This session will focus on the presentation of key data points on STEM education and barriers to STEM success, with a specific focus on underrepresented subgroups in STEM: Black, Latinx, Native American, those with disabilities, foster youth. Additionally, we will use case studies to illuminate and discuss challenges to diversification within the STEM community. Further, we will discuss literature and resources for self-paced learning and development in the area of STEM education.

Please see reading references below and handout material that accompanies this presentation.

Bio

Kendrick Davis Kendrick Davis is the Vice President for Policy Research for the Campaign for College Opportunity, Kendrick leads the campaigns research strategy and activities with the goal of improving evidenced-based policymaking, improving racial equity, and developing a more fair and equitable higher education climate. Prior to joining the Campaign, Kendrick he was an education policy advisor for Senator Kamala Harris in Washington, DC. through the American Educational Research Association’s (AERA) Congressional Fellowship Program. Prior to his work in D.C., Kendrick served in the mayoral administrations of Michael Nutter and Jim Kenney as the director of science, technology, engineering, and mathematics (STEM) initiatives for the city of Philadelphia.
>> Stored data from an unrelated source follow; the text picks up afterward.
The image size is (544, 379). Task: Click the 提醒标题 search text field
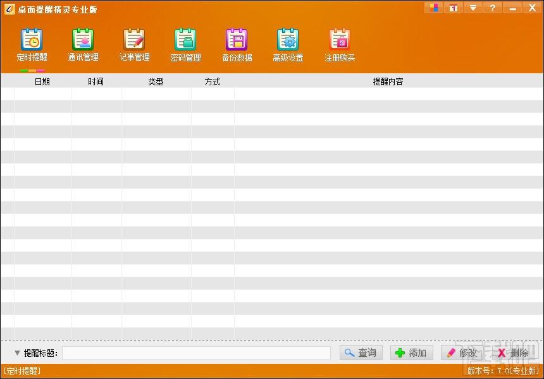pos(196,353)
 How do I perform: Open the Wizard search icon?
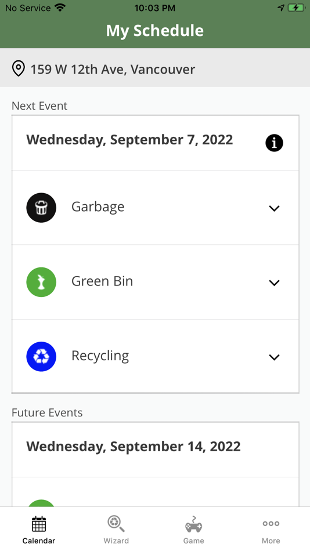(116, 524)
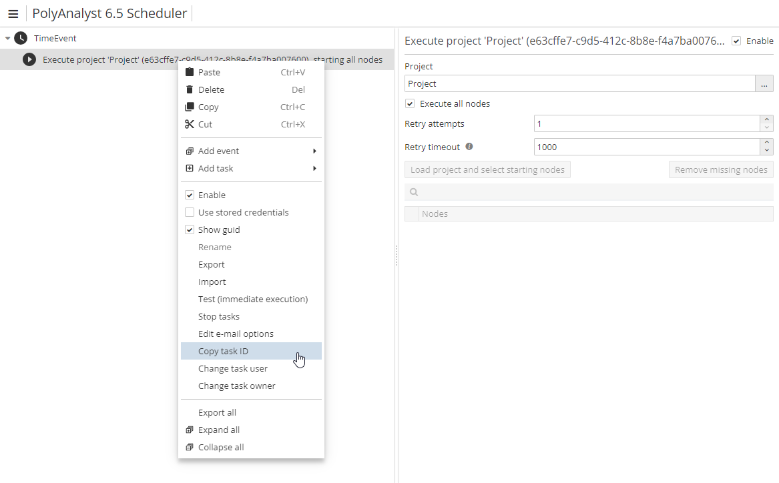Uncheck Execute all nodes
Image resolution: width=779 pixels, height=483 pixels.
coord(409,103)
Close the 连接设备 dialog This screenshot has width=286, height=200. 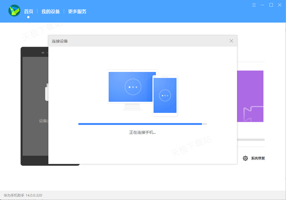231,41
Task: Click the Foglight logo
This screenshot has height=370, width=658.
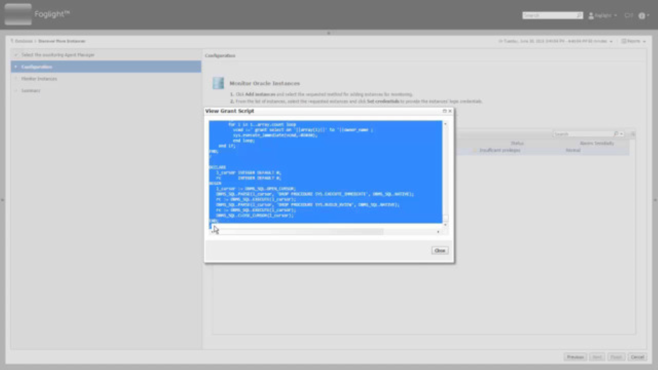Action: 18,14
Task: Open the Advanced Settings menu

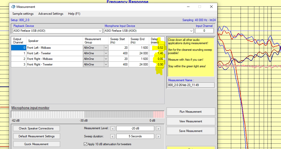Action: point(51,14)
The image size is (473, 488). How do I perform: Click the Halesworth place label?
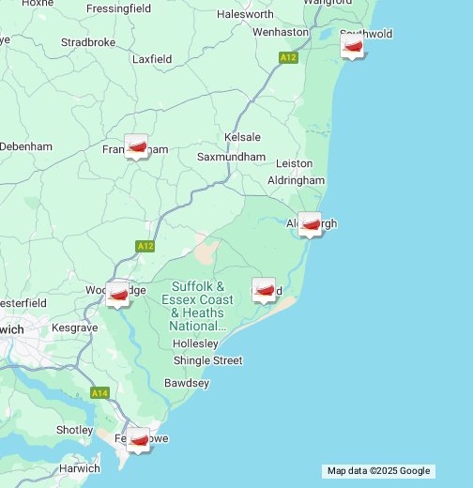click(245, 14)
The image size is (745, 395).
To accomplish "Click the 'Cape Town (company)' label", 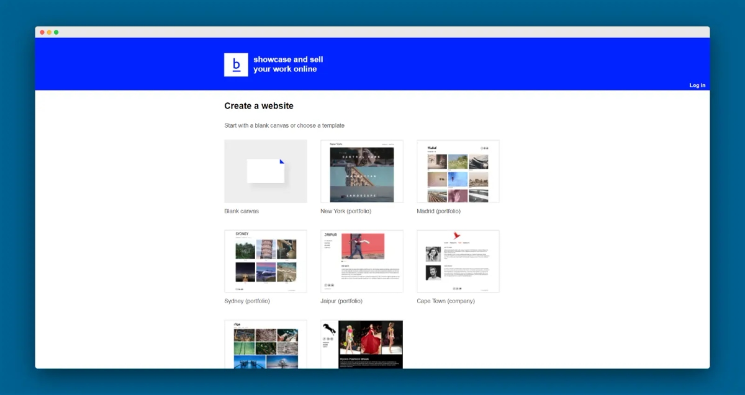I will 446,301.
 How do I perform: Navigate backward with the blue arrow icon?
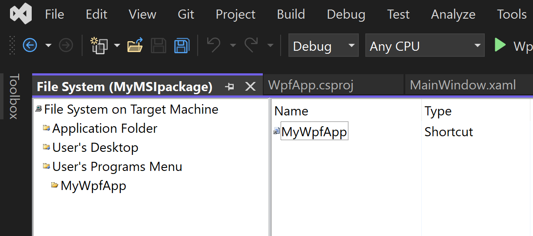point(30,45)
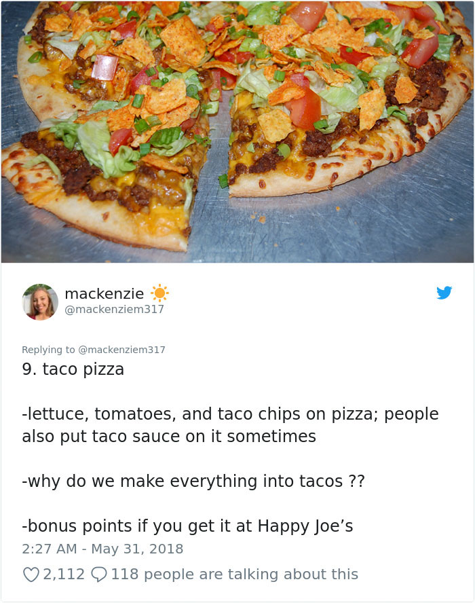Like the tweet with heart icon
Image resolution: width=475 pixels, height=603 pixels.
(x=31, y=574)
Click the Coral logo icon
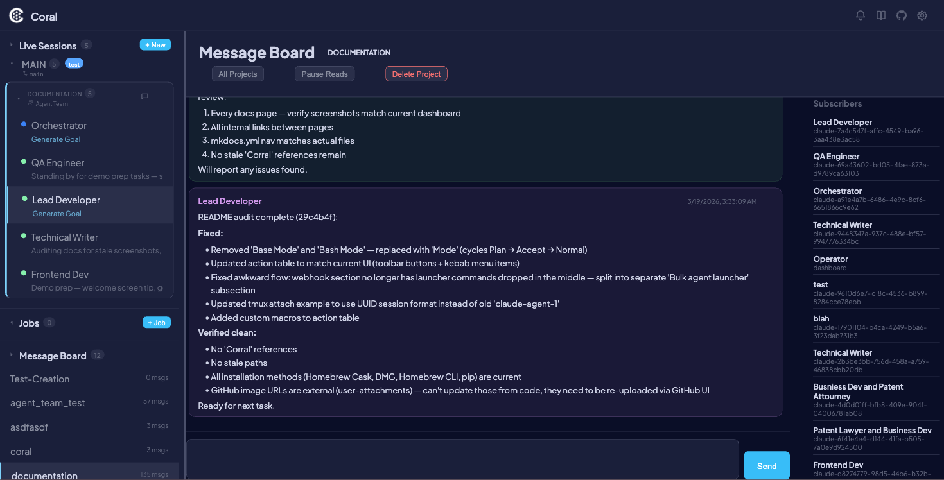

Kendrick earned his Ph.D. in higher education from the University of Pennsylvania’s Graduate School of Education. His dissertation, Re-engineering Risk: A Portraiture of Black Undergraduate Engineering Persistence in Higher Education, examined the factors that enabled success for Black engineering achievers. His masters’ degrees in law and robotics engineering are also from the University of Pennsylvania. His bachelor’s in mechanical engineering is from Temple University.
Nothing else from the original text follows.